Product Development Consultant with Compete Caribbean, Dr. Kieron Swift is part of a two man team interfacing with various stakeholders on island soliciting their input for the development of the St. Lucia’s Competitiveness Agenda.
“The Competitiveness agenda for St. Lucia is really expected to help bring together a lot of the work, a lot of the studies and analysis that have gone before in terms of identifying St. Lucia’s particular economic strength, particular vision and direction it wants to go and really bring those together to help the coordination of the action the implementation of the recommendations that would have been brought forward.”
He noted that Compete Caribbean operates on the perspective that in order to have a strong and resilient Caribbean, you need a strong and resilient private sector.
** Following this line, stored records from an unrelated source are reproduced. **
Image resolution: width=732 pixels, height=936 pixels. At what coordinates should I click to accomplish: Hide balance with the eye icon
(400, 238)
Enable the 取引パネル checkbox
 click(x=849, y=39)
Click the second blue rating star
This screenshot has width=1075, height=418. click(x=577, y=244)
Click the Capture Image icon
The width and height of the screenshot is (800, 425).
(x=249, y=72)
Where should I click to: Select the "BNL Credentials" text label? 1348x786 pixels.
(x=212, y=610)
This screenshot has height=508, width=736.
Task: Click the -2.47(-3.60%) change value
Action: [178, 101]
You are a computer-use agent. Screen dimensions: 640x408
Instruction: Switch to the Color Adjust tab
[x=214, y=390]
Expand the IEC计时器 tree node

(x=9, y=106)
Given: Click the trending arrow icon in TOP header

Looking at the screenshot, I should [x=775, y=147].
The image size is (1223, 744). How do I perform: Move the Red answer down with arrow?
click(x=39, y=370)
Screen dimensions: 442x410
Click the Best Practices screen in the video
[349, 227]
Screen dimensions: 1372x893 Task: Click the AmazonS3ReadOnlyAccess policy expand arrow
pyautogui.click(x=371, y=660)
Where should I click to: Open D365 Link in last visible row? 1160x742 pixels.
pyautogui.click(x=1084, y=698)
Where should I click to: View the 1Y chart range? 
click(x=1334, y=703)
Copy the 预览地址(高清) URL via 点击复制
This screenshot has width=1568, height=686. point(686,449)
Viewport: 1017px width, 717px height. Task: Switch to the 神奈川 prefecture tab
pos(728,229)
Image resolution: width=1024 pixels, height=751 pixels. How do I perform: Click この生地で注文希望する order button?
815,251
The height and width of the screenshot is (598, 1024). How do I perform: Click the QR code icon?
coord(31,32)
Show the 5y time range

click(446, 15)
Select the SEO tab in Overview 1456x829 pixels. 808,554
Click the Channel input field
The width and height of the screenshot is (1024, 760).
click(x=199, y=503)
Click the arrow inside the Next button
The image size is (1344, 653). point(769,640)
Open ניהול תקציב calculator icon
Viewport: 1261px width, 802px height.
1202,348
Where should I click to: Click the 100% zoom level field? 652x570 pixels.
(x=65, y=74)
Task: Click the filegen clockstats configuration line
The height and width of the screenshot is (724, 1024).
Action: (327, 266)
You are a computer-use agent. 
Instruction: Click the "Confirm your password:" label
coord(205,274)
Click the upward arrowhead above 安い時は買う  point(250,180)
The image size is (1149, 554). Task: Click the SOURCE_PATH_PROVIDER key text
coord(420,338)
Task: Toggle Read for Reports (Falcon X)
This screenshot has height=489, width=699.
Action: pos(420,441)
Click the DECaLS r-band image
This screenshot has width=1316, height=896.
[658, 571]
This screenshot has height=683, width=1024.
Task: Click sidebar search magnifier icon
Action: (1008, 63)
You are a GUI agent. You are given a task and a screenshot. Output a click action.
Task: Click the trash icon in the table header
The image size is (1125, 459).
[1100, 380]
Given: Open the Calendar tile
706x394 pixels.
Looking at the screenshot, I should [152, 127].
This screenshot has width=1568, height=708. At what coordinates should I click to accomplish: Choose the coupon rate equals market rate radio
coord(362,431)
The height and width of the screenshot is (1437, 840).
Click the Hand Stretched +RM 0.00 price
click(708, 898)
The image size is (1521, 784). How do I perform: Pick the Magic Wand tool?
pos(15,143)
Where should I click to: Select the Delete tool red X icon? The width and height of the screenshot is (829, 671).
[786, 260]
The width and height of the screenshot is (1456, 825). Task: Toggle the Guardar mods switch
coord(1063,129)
Carlos Diez is the Director of Entrepreneurial Competitiveness with Infyde, the consultants hired by Compete Caribbean to develop the Competitiveness Agenda for St. Lucia. Infyde is a private international consultancy firm based in Spain specializing in economic development policies and innovation strategies for national and regional government around the world.
“In this week we will have a lot of interviews and round tables with representatives of the pillars the competitiveness of the country and the focus of these meetings is to gather information about the competitiveness and productivity situation of the country.”
The NCPC Director noted that the formulation of the competitiveness agenda for St. Lucia will involve multiple consultations with the private sector, civil society organizations, the youth among others important stakeholders.
For the National Competitiveness and Productivity Unit, Glen Simon reporting.